Chen Wenzhan ponderou por um tempo, finalmente cedendo à tentação:
— Está bem, aceito. Mas escute, não exagere, senão não poderei ajudá-lo!
— Senhor Chen, pode confiar em mim — disse Lu Yaowen, sorrindo antes de desligar.
Quando Lu Yaowen retornou à sala de reuniões, viu os membros da Quanxing com rostos sombrios, claramente afetados pelas notícias do Jin Zun.
Em lutas de grupos, mesmo quando centenas participam, tudo se resume ao desempenho de algumas dezenas de combatentes. Quando um lado perde, os outros apenas fingem resistir antes de se render, limitando os danos. Mas esta noite, Chen Haonan estava decidido a vencer, ferindo mais de cem membros da Quanxing. Só os custos médicos passaram das dezenas de milhares, sem contar os subornos à polícia. A perda total ultrapassou um milhão. Não era de admirar que todos estivessem tão abatidos.

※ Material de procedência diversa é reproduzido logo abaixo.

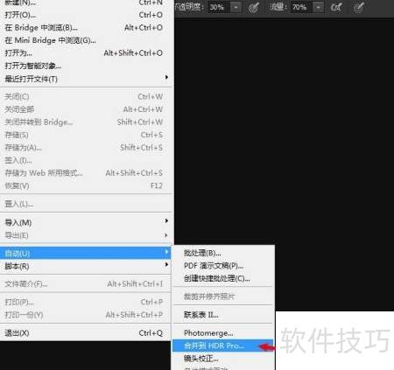Image resolution: width=394 pixels, height=370 pixels.
Task: Click the opacity 30% value field
Action: pyautogui.click(x=219, y=7)
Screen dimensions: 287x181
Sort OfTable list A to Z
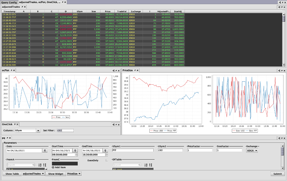(x=146, y=165)
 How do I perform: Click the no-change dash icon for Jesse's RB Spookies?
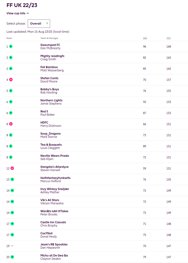(x=12, y=246)
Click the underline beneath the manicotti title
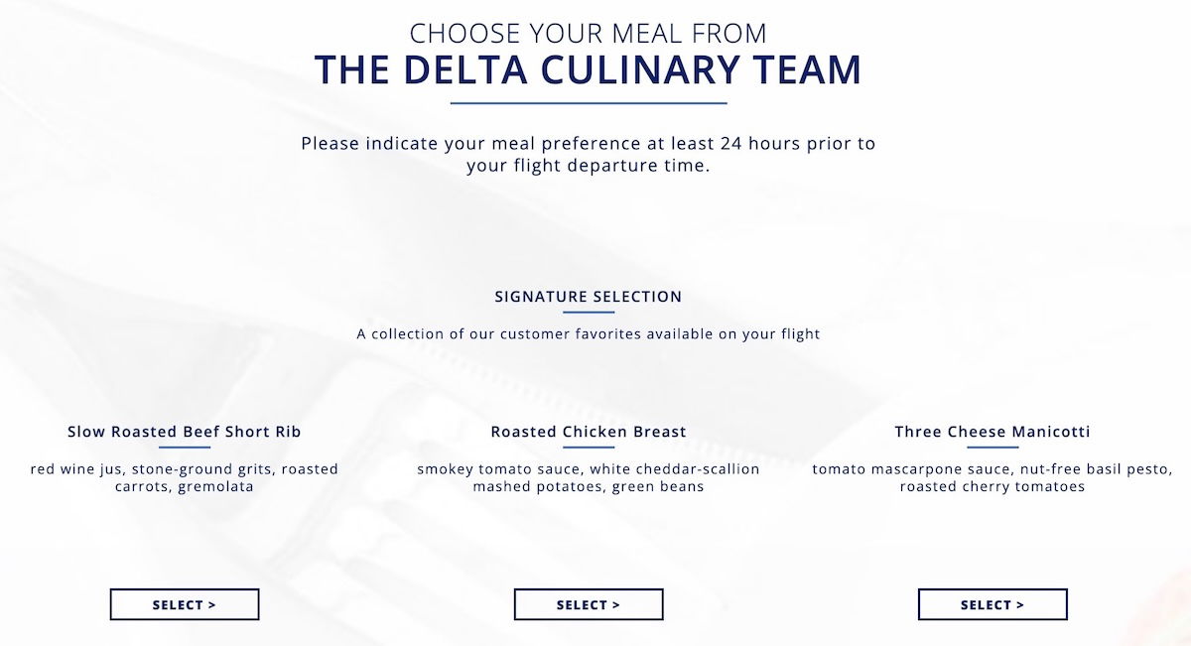This screenshot has height=646, width=1191. click(993, 448)
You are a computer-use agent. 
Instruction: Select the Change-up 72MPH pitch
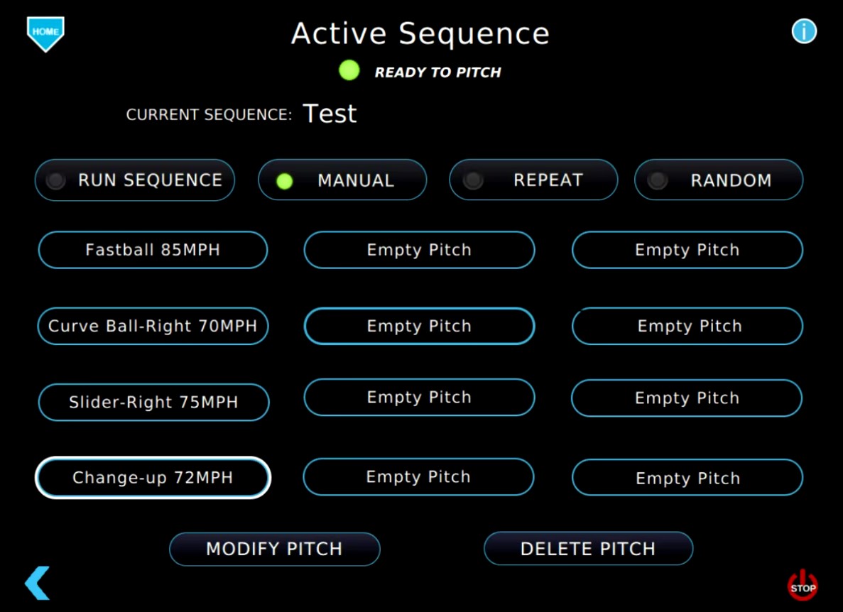(153, 478)
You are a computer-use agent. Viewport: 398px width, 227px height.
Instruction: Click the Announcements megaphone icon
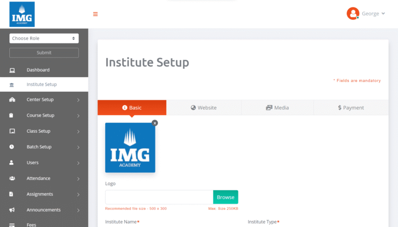click(x=12, y=210)
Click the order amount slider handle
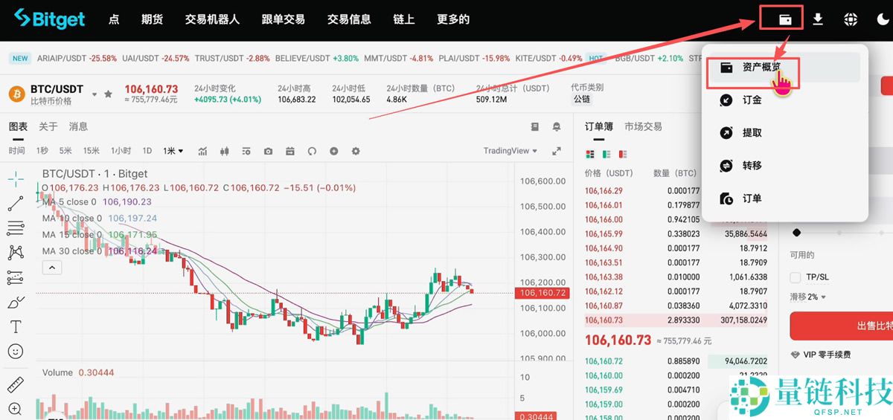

Lu Yaowen olhou para eles e disse com um sorriso:
— Obrigado pelo esforço esta noite. Podem ir.
Sem hesitar, os membros da Quanxing se levantaram e partiram.

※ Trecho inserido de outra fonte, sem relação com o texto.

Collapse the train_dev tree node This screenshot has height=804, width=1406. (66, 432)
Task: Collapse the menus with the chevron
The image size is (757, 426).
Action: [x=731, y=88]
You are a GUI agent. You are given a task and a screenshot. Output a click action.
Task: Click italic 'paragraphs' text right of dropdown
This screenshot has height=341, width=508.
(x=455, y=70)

— Fengyi, está na hora de mudarmos de lugar — disse Lu Yaowen a Wang Fengyi, após todos saírem.
Poucos minutos depois, na entrada do prédio do Grupo Internacional Jin Xing:
— Maldição, perdi muitos homens hoje. Provavelmente terei que mandar alguém à delegacia para assumir a culpa. Só os custos médicos e de apoio às famílias vão superar dez mil. Esse Lu Yaowen é um desgraçado, amaldiçoo sua mãe! — reclamou um dos tíos da Quanxing.
— Ouçam-me um momento — disse Lu Pei, interrompendo.
Depois da morte de Liang Hansheng, Lu Pei era o tío mais experiente. Ao ouvi-lo, todos pararam.
— Com a senhorita no comando, era fácil enganá-la; mas Lu Yaowen é diferente. Só pelos acontecimentos desta noite, posso afirmar que ele veio para causar problemas. Precisamos nos unir contra ele, senão Quanxing será engolida por ele — disse Lu Pei seriamente.
— Tío Pei tem razão. Precisamos nos unir contra esse desgraçado! — concordaram todos.
— Não temos tempo a perder. Ali perto está o Castelo de Banhos Primavera, meu território. Vamos lá discutir como enfrentar Lu Yaowen — sugeriu Lu Pei, e todos seguiram para o local.
No interior do Castelo de Banhos Primavera, minutos depois:
— Tío Pei, por que seu estabelecimento está vazio? — perguntou um dos membros.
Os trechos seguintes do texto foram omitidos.